I was diagnosed with Pernicious Anemia around 18 months ago, everything is going well and i have B12 injections 4 times a year, however i am starting to feel tired again with tingling sensations in my fingers. I can't get appointment with doc for around 10 days but do you think these two things could be linked? Also i want to start trying for a baby, Does Pernicious Anemia affect my ability to get pregnant of carry the fetous?

I was diagnosed with Pernicious Anemia around 18 months ago, everything is going well and i have B12 injections 4 times a year, however i am starting to feel tired again with tingling sensations in my fingers. I can't get appointment with doc for around 10 days but do you think these two things could be linked? Also i want to start trying for a baby, Does Pernicious Anemia affect my ability to get pregnant of carry the fetous?
Generally anemia does not affect one's ability to become pregnant. The infant will take the nutrients it needs from the mother, however, the ability of the mother to maintain good health will be compromised without adequate medical help. If your symptoms from the anemia are getting worse you would need to see the doctor for another evaluation. I have not personally heard of Pernicious Anemia being treated with injections only 4 times per year. The general treatment is usually monthly injections. But, there are many different ways to treat this disease I suppose.

Absolutly the tingling in your fingers is from PA. I am on monthly injections right now and it is not enough. I have just switched Docs and am about to go through more tests to determine why I have it. How often do you get your levels checked? I would suggest you get your numbers and get a second opinion. My doc I had just dismissed me and I am worried about the longterm effects on being low on B12. The fingers tingling usually mean that your spine is being attcked. I am not sure about the getting pregnant but I know it does affect your period so maybe you should get in touch with a gynocologist. Good luck.

Once you have determined you have pernicious anemia and to the point that you have degeneration of nerves you need to take at least one shot once a month. But at the begining it needs to be once a day, then twice a week, then once a week and then once a month. You need to inject the vitiman into the muscle for best results. You need to be sure you are getting a full mil or One CC (they are the same) When I first got my meds my syringe said 1mil at the bottom so I thought the little lines were the CC marks. For 5 weeks I was giving myself 1/10th of the amount I needed. You can give yourself the shots for a cost of about $20 or so a year. Please take care of your pernicious anemia. It can cause very terrible problems if it gets bad enough. Find a website and read about it. They will not let me post a web address here but I wish I could. I had a very rare and bad case of PA/Subicute combined degeneration. Look up the latter for more details. Good luck.
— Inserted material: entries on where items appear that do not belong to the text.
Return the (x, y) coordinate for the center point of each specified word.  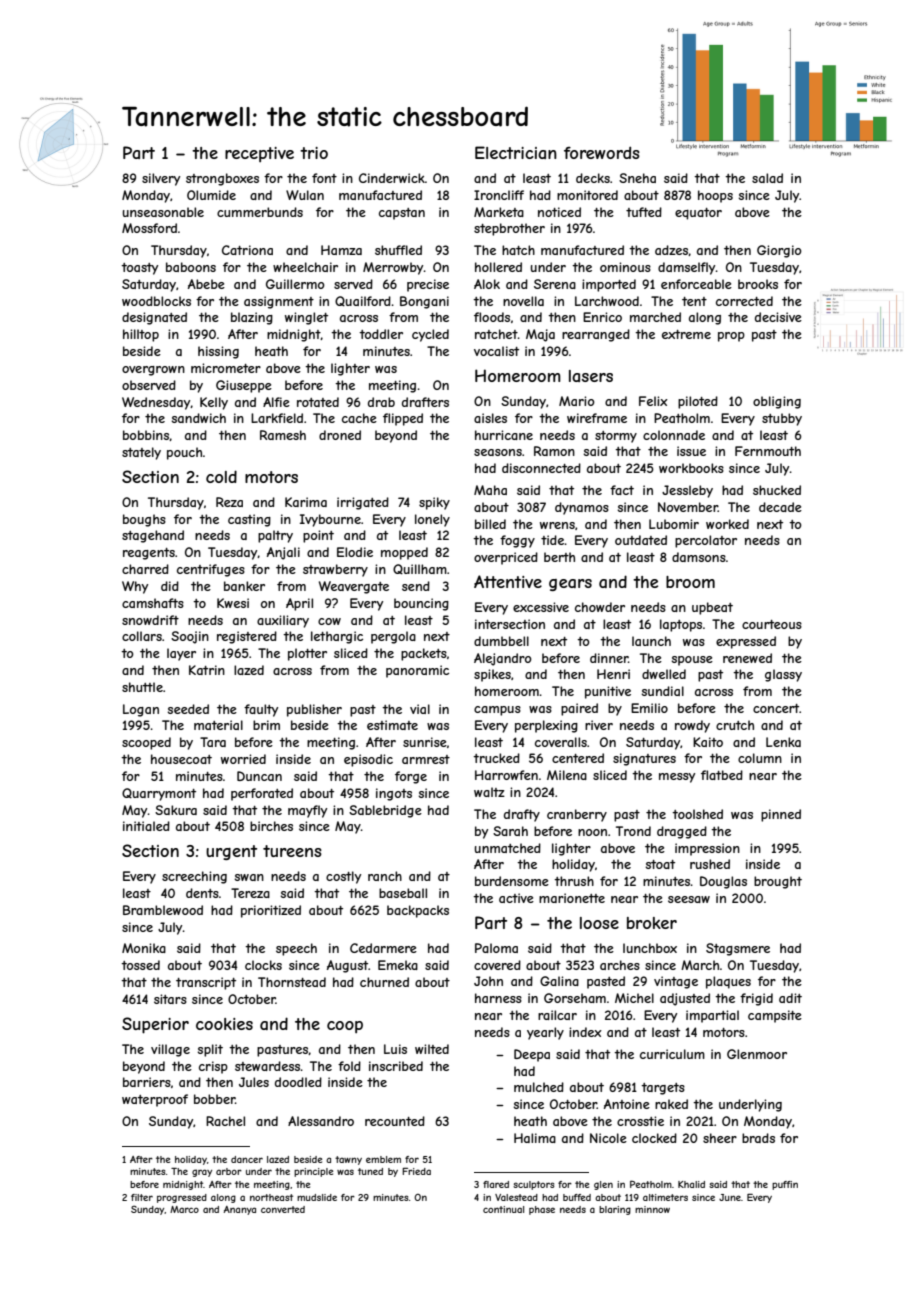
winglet (306, 318)
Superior (155, 1025)
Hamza (341, 250)
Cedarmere (383, 948)
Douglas (723, 882)
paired (579, 709)
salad (767, 178)
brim (266, 725)
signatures (644, 759)
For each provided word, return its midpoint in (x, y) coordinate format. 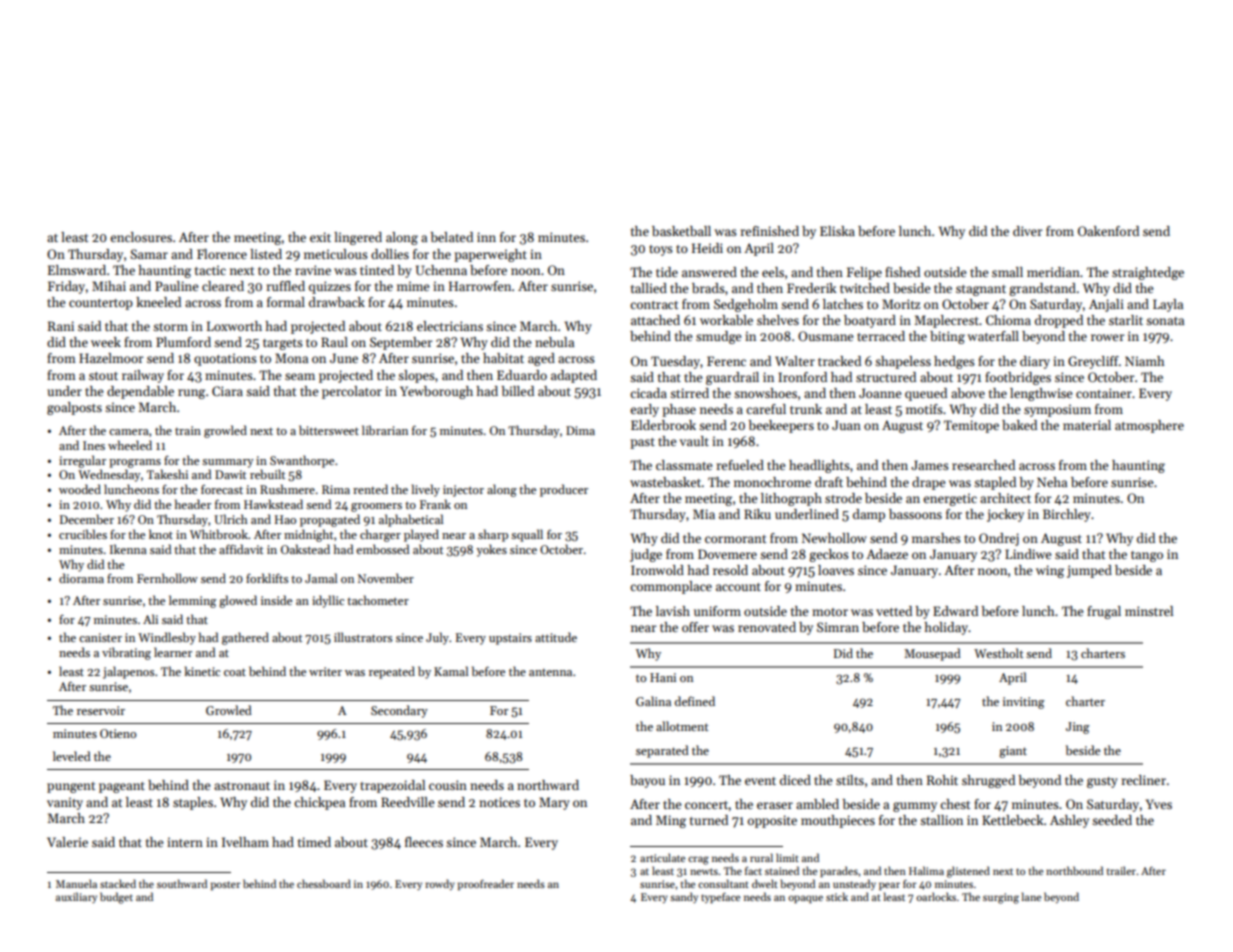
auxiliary (76, 897)
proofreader (486, 884)
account (738, 587)
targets (283, 344)
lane (1031, 896)
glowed (238, 601)
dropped (1059, 321)
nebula (554, 342)
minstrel (1149, 611)
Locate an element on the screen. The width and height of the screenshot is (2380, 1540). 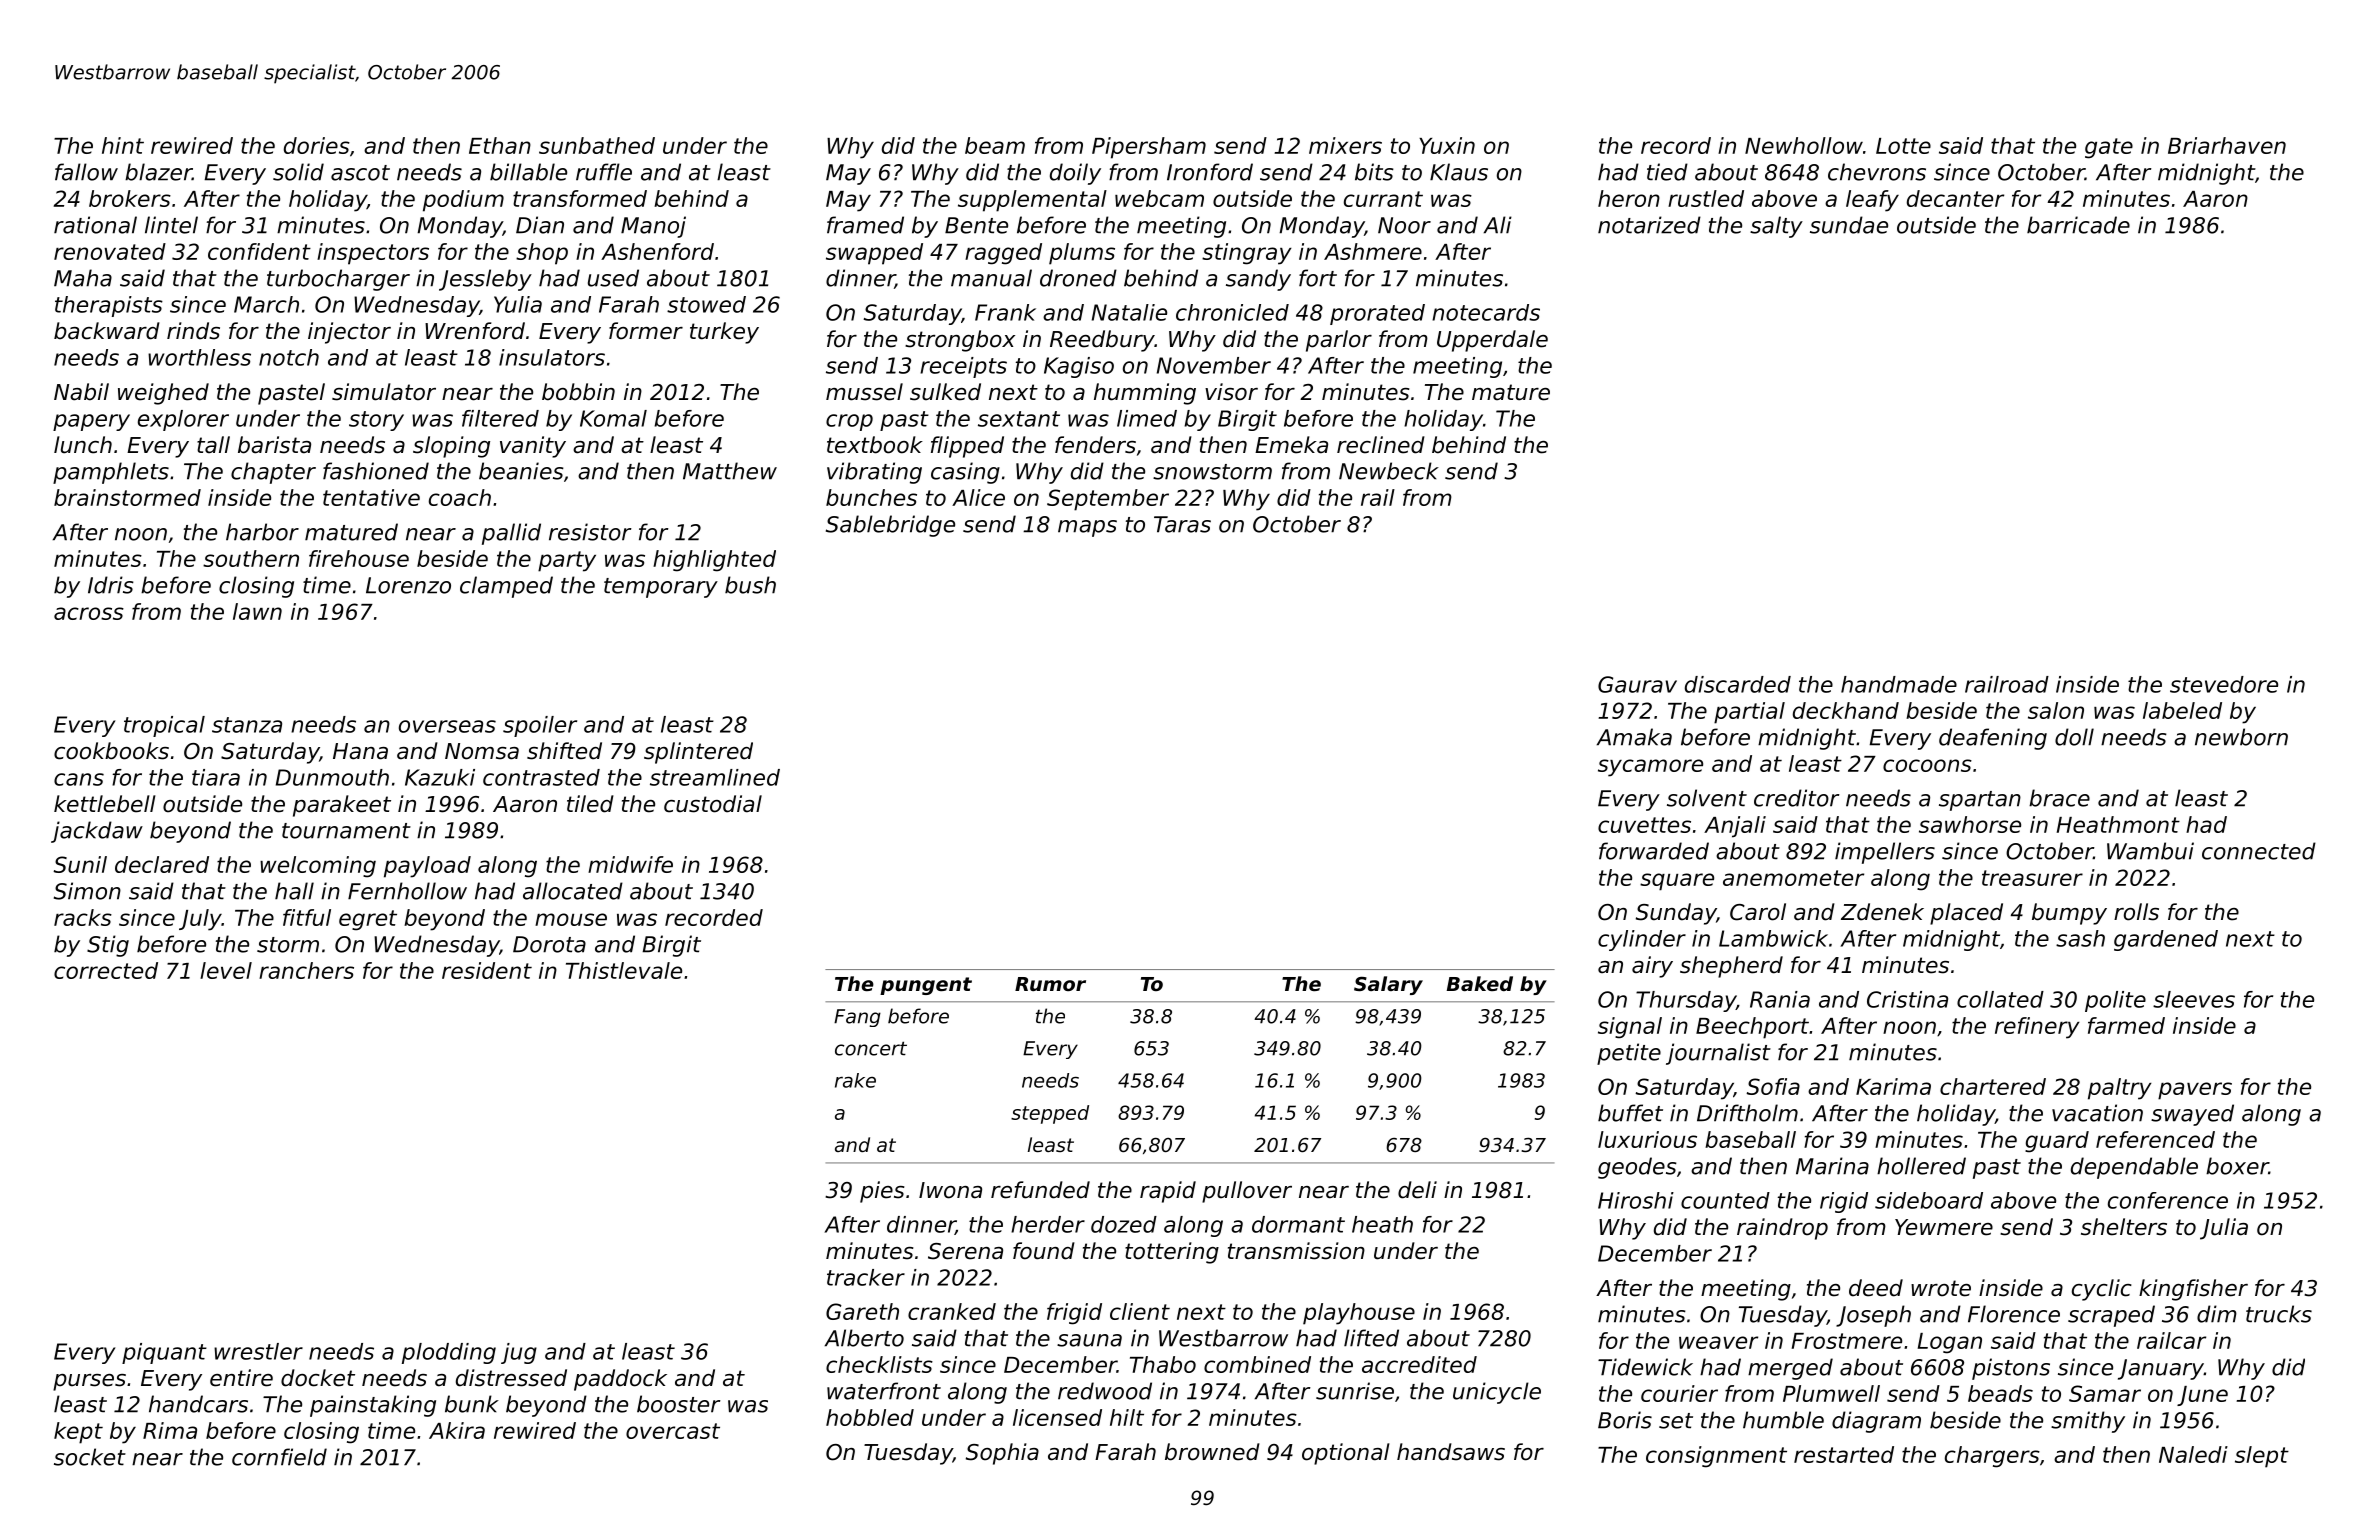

Once you have determined you have pernicious anemia and to the point that you have degeneration of nerves you need to take at least one shot once a month. But at the begining it needs to be once a day, then twice a week, then once a week and then once a month. You need to inject the vitiman into the muscle for best results. You need to be sure you are getting a full mil or One CC (they are the same) When I first got my meds my syringe said 1mil at the bottom so I thought the little lines were the CC marks. For 5 weeks I was giving myself 1/10th of the amount I needed. You can give yourself the shots for a cost of about $20 or so a year. Please take care of your pernicious anemia. It can cause very terrible problems if it gets bad enough. Find a website and read about it. They will not let me post a web address here but I wish I could. I had a very rare and bad case of PA/Subicute combined degeneration. Look up the latter for more details. Good luck.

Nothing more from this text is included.